So I was attempting to write some fic for the Porn Battle, but due to the heat being the main focus of every Melbournian, including myself, it turned out like this.
TITLE: It's Rilly Hot
FANDOM: Juliet & Lassiter Variety Hour
PROMPT: Juliet/Lassiter, competition
It was a fine day in Santa Barbara, in the middle of a stinking hot summer. Two detectives stood around a squad room.
“Hay, Lassiter,” said the perky blonde one.
“Hay, O'Hara,” said the dour handsome one.
“Should we do some shit? Like, be competitive and stuff?” O'Hara asked, fanning herself with a pamphlet for a Chinese take-out place.
Lassiter shrugged, and took off his shirt. “Too hot. Do it tomorrow.”
“Well,” she replied, in that lazy way you do when you're dying from heat exhaustion, “we could always, y'know, do some porn. In a competitive way.”
Somewhere, someone turned on "Summer in the City" and Richard Beltzer walked past. "Hay," he said.
"Hay," replied everyone.
Then Shawn walked past and was generally annoying. Gus stood beside him and looked awesome, then dragged Shawn away, past Vick who was being underused in her office.

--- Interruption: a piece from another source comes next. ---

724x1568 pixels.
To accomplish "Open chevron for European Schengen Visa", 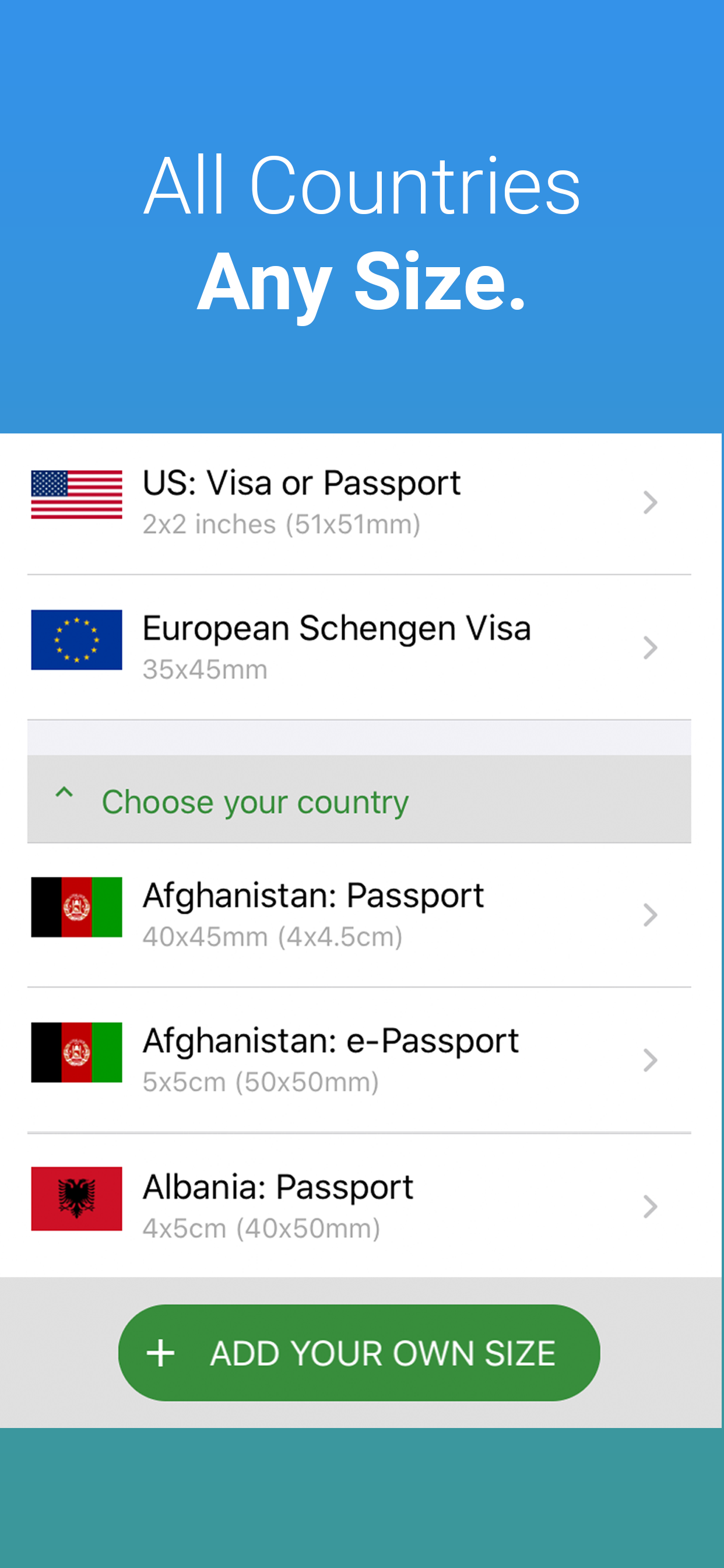I will [650, 648].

“My cat's breath smells like cat food,” said Buzz from nowhere.
“Awesome,” said That Dude from L.A. Law, who was trying to fish in the police issue fish tank, but the water was boiling from the sun coming through the window. "Who wants boiled guppy?"
“What?” shouted Lassiter, who woke up from a heat nap. Juliet ate an icey pole, and sighed.
“Lassiter. Porn. For the porn battle. Do you want to, like, get in my pants and stuff?”
“Well, we should probably be cute and competitive and...” Lassiter trailed off because the forty degree heat sapped his energy, and he laid on his desk. His partner joined him, sucking on the icey pole in a loud and not-phallic-at-all way.
“Is this sexy? Do you want to try?”
“Oh,” Lassiter said, taking Juliet's icey pole. He attempted to eat it seductively, but ended up gobbling it all in a frenzy - making the desk sticky in the process (note: not in the way you think).
“Ew,” Juliet said, scrunching her nose. “Stuff it, it's too freakin' hot.”
“Yeah. True dat.”
And they sat in the squad room and occasionally complained about how hot it was.
Awesome! It just went from 43 degrees to 42! YES.